AIM A:
Reproduce the part of the pseudo-hyperbolic distance thread starting with "It helps to" and going on through "formula for $\rho$.".
AIM B:
In the pseudo-hyperbolic distance thread, what does Answer 1 say to map $t$ to first when proving the triangle inequality?

GIVEN PASSAGE:
----

Proving pseudo-hyperbolic distance is distance

Question

The pseudo-hyperbolic distance on the unit disk is defined as: $$\rho(z,w)=\left|\dfrac{z-w}{1-\bar wz}\right|.$$ I'd like to prove it's a distance. The real problem is, as always, the triangle inequality, because the other properties are mostly obvious. That is, I need to prove: $$\rho(z,w)\leq\rho(z,t)+\rho(t,w),$$ for all $z,w,t\in\mathbb{D}$. I tried writing $z,t,w$ as real part plus $i$ times imaginary part, and ended up with a messy expression Wolfram can't handle. I tried polar coordinates, and the mess is even worse, and Wolfram's help is even less. I Googled first, but only found stuff about the Hyperbolic distance, and a pdf having this as an exercise, suggesting to also show that: $$\rho(z,w)\leq\frac{\rho(z,t)+\rho(t,w)}{1+\rho(z,t)\rho(t,w)}.$$ But that didn't help. So here I am. How do I solve this?

Answer 1

It helps to know that $\rho$ is invariant under Möbius transformations. Indeed, $\rho(z,w)=|\phi(z)|$ where $\phi$ is any Möbius map such that $\phi(w)=0$ (they all agree up to rotation, which doesn't change the modulus). Since Möbius maps form a group, applying one of them to both $z$ and $w$ does not affect the above formula for $\rho$.

In order to prove the triangle inequality, first map $t$ to $0$ by a suitable Möbius map. This reduces the task to $$\left|\frac{z-w}{1-z\overline w}\right|\le |z|+|w| \tag{1}$$ Let $|z|=a$, $|w|=b$, and let $\theta $ be the polar angle between $z$ and $w$. Then $(1)$ becomes $$ \frac{a^2+b^2-2ab\cos\theta }{1+a^2b^2-2ab\cos\theta } \le (a+b)^2 \tag{2}$$ To estimate the left side, rewrite it as $$ 1 - \frac{(1-a^2)(1-b^2) }{1+a^2b^2-2ab\cos\theta } \le 1 - \frac{(1-a^2)(1-b^2) }{1+a^2b^2+2ab } =\frac{(a+b)^2}{(1+ab)^2} $$ and $(2)$ follows.

Answer 2

$\newcommand{\abs}[1]{\left|#1\right|} \newcommand{\lbar}{\overline}$ Expanding on Homegrown Tomato's answer.

Introducing disk automorphism as a means to simplify the thesis

It can be proven that holomorphic functions decrease the pseudo-hyperbolic distance, i.e. if $f$ is holomorphic then $\rho(f(z),f(w))\leq\rho(z,w)$ for all $z,w\in\mathbb{D}$. It is then easy to prove that the automorphism of the unit disk fix that distance, since both they and their inverses decrease it.

----

DATA SECTION:
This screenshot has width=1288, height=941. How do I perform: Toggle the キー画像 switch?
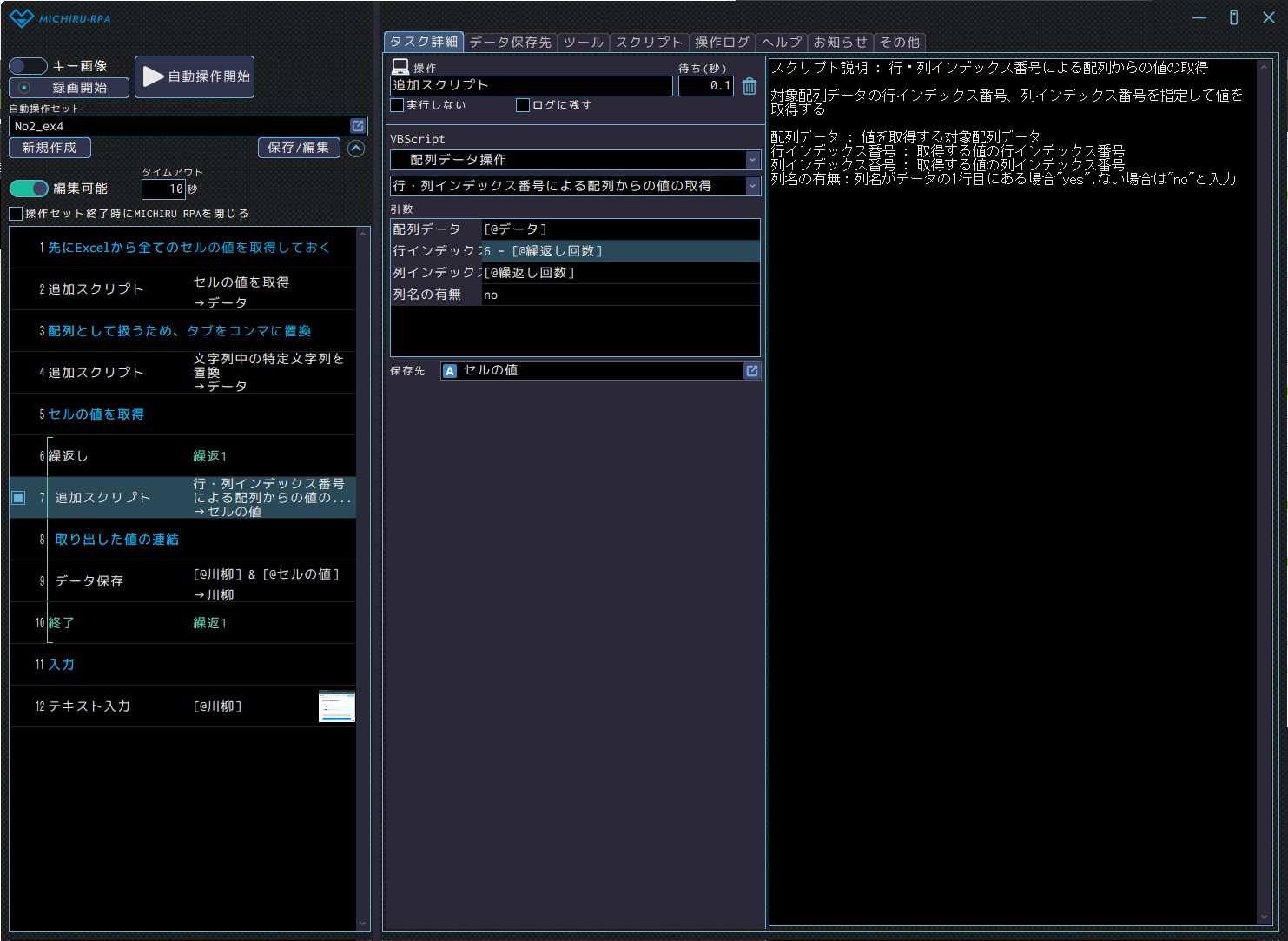[28, 66]
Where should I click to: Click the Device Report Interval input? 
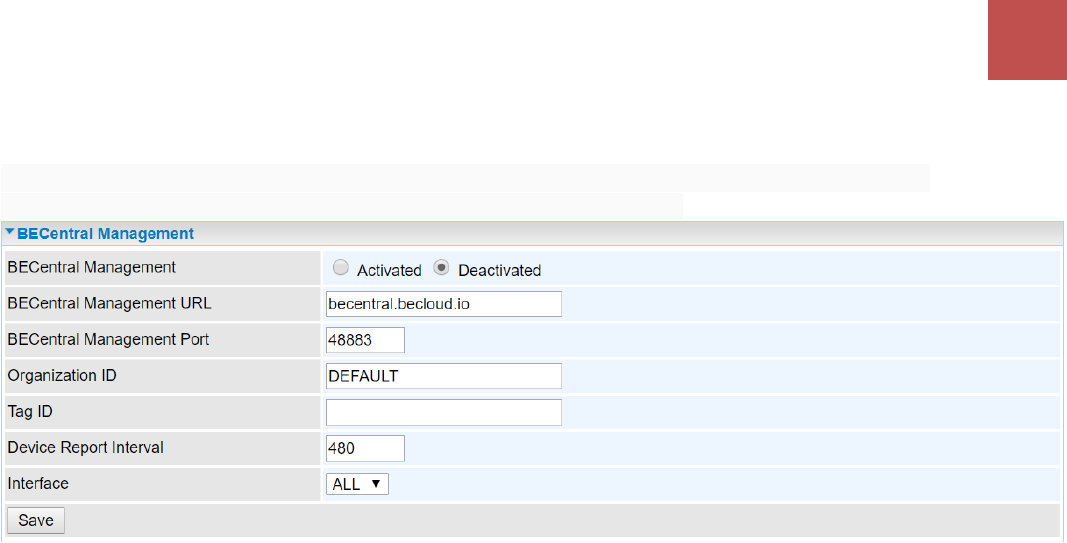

----

TASK RESULT A:
It helps to know that $\rho$ is invariant under Möbius transformations. Indeed, $\rho(z,w)=|\phi(z)|$ where $\phi$ is any Möbius map such that $\phi(w)=0$ (they all agree up to rotation, which doesn't change the modulus). Since Möbius maps form a group, applying one of them to both $z$ and $w$ does not affect the above formula for $\rho$.

TASK RESULT B:
To $0$, using a suitable Möbius map.